Let $f:X\longrightarrow Y$ and $g: Y\longrightarrow Z$. Show that, if $g\circ f$ is $1$-$1$, then $f$ is $1$-$1$, but $g$ is not necessarily $1$-$1$

I don't know how to start the proof. We have that $(g\circ f)(x_1)=(g\circ f)(x_2)\Longrightarrow x_1=x_2.$ And I want to show that:

$$[(g\circ f)(x_1)=(g\circ f)(x_2)\longrightarrow x_1=x_2]\longrightarrow [f(x_1)=f(x_2)\longrightarrow x_1=x_2].$$

Can one say that $(g\circ f)(x_1)=(g\circ f)(x_2)$ because $f(x_1)=f(x_2)\,\forall x_1,x_2\in X:x_1=x_2$ or because $g$ is given by $y\mapsto c, c$ a constant?

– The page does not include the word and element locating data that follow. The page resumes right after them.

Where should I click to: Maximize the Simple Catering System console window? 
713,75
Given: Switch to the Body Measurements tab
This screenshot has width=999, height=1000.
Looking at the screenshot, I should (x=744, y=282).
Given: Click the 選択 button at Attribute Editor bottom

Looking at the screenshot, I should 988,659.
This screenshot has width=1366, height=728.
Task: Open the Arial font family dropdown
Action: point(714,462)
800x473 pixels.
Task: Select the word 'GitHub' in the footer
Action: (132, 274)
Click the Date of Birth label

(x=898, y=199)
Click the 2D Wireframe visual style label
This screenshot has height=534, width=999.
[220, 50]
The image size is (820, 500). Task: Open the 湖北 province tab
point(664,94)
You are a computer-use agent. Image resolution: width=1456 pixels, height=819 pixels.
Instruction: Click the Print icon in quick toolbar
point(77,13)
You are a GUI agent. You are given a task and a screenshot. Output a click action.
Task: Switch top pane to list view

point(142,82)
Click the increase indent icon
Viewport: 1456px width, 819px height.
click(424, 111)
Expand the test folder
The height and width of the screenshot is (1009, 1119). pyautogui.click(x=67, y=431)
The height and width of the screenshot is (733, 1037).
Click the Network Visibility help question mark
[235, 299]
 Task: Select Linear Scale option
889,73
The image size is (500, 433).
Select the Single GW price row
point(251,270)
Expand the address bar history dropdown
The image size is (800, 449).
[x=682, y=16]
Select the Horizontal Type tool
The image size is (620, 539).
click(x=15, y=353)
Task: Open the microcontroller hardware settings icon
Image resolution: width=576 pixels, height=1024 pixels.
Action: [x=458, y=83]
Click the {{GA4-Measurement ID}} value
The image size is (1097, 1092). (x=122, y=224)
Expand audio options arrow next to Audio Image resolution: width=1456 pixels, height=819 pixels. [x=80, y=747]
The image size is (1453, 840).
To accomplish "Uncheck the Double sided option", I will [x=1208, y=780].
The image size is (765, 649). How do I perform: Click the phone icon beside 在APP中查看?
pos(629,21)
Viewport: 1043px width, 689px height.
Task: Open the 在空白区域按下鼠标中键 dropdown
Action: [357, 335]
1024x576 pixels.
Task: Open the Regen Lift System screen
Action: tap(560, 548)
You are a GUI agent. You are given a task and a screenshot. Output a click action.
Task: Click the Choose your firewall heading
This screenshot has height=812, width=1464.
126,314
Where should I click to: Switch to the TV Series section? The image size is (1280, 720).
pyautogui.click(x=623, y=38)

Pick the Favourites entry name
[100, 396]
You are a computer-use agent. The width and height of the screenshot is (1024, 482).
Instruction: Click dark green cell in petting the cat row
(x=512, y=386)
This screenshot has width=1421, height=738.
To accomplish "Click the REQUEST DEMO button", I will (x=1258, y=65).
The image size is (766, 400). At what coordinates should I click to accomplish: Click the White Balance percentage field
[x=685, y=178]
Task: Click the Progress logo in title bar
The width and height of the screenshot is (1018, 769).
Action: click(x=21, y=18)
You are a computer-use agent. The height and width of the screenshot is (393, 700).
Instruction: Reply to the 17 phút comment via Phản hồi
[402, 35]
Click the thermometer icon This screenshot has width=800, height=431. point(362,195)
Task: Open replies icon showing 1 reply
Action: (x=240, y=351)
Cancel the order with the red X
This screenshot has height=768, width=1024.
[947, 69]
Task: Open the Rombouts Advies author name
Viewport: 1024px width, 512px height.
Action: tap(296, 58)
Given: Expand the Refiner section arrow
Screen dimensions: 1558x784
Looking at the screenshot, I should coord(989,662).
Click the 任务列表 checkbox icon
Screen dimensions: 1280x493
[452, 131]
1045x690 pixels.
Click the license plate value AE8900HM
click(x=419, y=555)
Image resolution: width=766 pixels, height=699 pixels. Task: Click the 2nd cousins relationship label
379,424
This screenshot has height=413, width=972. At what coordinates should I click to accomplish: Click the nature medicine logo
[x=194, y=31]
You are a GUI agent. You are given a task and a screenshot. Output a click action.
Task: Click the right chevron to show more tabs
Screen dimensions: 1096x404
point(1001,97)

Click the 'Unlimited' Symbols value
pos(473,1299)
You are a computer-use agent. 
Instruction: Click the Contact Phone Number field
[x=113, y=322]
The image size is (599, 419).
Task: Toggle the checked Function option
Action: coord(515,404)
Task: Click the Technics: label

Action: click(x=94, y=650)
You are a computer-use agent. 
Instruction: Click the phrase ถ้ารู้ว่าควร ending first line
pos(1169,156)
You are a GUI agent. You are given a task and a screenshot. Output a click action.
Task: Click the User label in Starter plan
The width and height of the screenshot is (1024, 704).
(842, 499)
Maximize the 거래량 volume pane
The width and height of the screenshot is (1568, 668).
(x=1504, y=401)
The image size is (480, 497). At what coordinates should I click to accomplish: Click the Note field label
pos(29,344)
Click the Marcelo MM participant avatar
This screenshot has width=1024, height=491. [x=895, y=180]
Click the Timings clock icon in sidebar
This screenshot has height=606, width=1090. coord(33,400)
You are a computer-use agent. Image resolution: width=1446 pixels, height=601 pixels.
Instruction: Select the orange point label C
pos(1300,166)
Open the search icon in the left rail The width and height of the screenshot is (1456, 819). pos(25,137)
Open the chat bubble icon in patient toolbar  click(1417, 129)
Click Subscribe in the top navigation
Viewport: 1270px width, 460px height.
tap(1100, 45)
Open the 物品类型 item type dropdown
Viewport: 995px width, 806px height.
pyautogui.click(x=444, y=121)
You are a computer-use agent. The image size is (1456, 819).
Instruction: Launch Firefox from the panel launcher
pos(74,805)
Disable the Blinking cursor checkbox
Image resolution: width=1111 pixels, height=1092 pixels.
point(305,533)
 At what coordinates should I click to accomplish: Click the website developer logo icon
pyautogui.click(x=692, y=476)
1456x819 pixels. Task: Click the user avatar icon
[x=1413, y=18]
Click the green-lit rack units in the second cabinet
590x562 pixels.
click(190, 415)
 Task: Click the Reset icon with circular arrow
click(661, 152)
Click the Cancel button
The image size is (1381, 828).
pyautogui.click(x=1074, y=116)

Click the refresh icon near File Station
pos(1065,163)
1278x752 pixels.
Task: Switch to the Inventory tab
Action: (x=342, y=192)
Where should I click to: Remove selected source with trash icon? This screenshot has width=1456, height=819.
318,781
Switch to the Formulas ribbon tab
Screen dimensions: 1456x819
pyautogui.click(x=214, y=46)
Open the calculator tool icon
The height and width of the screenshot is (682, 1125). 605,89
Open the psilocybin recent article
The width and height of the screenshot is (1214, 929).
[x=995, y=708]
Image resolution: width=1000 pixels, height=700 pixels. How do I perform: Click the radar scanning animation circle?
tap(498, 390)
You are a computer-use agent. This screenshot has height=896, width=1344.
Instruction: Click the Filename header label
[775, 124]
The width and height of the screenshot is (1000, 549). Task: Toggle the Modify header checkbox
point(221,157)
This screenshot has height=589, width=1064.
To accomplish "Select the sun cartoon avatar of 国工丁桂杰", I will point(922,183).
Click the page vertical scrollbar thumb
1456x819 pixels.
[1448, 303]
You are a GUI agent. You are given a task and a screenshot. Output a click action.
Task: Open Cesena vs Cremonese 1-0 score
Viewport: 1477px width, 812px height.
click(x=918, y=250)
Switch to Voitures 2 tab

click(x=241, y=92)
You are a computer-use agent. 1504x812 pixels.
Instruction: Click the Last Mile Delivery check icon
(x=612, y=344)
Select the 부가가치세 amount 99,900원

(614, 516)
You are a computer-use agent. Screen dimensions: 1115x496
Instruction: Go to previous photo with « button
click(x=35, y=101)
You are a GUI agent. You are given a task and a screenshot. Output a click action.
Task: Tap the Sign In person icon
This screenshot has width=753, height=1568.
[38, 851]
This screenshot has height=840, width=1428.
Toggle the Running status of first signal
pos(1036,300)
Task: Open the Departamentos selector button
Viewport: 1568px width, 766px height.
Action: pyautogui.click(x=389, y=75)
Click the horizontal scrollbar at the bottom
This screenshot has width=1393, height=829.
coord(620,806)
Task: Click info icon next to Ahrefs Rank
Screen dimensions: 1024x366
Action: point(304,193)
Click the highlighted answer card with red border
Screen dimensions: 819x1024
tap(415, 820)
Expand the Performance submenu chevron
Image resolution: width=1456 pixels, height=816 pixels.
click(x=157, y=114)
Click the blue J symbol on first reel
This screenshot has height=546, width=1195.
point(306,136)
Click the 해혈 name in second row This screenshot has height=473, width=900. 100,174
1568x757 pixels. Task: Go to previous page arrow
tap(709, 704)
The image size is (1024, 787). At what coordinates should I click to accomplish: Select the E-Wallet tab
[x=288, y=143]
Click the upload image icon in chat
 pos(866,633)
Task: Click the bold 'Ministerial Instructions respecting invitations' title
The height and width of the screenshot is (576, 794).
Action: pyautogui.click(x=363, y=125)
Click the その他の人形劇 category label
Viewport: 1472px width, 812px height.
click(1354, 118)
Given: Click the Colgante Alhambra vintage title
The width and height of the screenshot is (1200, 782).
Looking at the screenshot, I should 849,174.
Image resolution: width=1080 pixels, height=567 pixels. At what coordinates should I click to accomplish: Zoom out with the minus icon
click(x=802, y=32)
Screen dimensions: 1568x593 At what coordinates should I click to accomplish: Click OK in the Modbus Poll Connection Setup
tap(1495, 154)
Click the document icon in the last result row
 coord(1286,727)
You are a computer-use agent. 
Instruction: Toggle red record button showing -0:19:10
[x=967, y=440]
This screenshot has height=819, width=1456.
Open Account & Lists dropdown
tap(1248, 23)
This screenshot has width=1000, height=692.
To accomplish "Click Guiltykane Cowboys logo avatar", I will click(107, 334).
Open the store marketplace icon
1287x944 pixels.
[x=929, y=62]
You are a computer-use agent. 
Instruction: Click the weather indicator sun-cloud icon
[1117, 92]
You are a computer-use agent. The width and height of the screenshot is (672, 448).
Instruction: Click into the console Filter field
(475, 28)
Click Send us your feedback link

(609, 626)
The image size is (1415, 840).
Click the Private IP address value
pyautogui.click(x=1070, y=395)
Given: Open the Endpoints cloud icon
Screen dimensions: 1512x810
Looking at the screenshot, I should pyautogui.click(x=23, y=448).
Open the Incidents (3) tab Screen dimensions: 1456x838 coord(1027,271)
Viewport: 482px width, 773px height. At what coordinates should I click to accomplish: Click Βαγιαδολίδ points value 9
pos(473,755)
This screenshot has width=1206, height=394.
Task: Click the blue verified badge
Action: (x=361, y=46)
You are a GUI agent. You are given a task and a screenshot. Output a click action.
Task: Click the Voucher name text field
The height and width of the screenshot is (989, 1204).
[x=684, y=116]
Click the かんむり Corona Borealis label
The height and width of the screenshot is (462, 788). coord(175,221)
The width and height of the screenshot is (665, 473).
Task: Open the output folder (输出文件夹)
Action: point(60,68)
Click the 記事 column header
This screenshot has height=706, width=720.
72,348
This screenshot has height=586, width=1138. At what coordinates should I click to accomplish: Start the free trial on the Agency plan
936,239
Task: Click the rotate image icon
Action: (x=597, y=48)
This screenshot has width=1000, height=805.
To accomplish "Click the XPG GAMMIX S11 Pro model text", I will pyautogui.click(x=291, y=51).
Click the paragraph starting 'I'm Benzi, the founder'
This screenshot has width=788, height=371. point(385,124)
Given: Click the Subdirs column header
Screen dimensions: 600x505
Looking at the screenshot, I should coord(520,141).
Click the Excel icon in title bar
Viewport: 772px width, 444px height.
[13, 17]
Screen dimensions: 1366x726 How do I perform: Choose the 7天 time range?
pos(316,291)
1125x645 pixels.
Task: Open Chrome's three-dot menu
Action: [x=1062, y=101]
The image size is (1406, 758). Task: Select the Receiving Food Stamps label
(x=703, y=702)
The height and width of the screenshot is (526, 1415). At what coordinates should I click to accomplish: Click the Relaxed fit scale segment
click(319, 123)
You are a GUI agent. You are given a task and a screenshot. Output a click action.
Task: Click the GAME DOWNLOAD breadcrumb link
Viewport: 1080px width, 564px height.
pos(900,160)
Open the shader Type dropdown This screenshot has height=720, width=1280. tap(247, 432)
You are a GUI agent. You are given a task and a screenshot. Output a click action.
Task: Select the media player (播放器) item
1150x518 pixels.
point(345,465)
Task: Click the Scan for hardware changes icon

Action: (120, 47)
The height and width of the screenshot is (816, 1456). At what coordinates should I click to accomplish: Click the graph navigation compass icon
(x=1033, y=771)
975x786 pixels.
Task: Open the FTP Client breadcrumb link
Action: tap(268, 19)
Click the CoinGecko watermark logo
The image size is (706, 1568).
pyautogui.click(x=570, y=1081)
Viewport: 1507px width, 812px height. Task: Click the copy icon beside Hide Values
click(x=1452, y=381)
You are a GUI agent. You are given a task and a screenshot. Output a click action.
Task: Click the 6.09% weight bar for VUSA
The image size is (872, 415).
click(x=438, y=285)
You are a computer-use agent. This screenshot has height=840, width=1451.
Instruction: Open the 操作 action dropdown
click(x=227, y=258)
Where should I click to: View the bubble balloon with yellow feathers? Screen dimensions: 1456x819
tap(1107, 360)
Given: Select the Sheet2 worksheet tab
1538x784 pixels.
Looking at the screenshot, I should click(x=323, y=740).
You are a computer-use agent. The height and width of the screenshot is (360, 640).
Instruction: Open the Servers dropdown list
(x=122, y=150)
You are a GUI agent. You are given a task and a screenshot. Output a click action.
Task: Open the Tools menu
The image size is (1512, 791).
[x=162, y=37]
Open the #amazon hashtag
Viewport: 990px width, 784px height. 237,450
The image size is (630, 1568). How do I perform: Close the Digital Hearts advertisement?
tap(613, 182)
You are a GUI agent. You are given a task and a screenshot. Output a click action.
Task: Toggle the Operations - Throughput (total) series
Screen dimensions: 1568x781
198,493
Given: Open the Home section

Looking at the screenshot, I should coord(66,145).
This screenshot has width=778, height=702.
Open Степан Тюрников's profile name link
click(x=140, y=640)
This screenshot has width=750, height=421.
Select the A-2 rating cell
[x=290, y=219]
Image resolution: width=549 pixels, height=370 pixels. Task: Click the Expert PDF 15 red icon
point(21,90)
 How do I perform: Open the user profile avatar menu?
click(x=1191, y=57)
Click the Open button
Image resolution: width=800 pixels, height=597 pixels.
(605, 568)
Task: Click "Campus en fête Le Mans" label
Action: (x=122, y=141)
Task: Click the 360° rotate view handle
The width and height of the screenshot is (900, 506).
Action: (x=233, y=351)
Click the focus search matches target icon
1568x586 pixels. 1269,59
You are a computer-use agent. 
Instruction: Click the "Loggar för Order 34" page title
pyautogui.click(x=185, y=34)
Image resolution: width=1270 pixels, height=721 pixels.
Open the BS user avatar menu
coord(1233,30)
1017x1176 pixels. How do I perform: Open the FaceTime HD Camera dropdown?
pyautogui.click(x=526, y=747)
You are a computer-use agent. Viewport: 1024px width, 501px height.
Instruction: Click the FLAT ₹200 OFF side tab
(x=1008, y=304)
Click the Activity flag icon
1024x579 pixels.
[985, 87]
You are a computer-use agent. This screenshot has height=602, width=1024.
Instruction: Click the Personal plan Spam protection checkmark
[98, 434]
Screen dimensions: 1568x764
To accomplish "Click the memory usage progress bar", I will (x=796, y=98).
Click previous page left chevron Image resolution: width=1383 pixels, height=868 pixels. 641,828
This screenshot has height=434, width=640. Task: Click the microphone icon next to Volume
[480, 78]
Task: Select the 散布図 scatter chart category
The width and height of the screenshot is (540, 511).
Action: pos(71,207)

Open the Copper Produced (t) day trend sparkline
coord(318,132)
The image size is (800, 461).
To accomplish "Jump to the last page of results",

I'm really having trouble to organize my ideas, if someone could give me a hint it would be very much appreciated.

Answer 1

$f(x_1) = f(x_2) \Rightarrow g(f(x_1)) = g(f(x_2)) \Rightarrow x_1 = x_2.$

Can you guess an example where $g$ is not one-one?

Answer 2

Take $X=Z=\{x\}$.

Then automatically $f:X\rightarrow Y$ and $g\circ f:X\rightarrow Z$ are $1$-$1$. But if $Y$ is not a singleton then $g$ is not.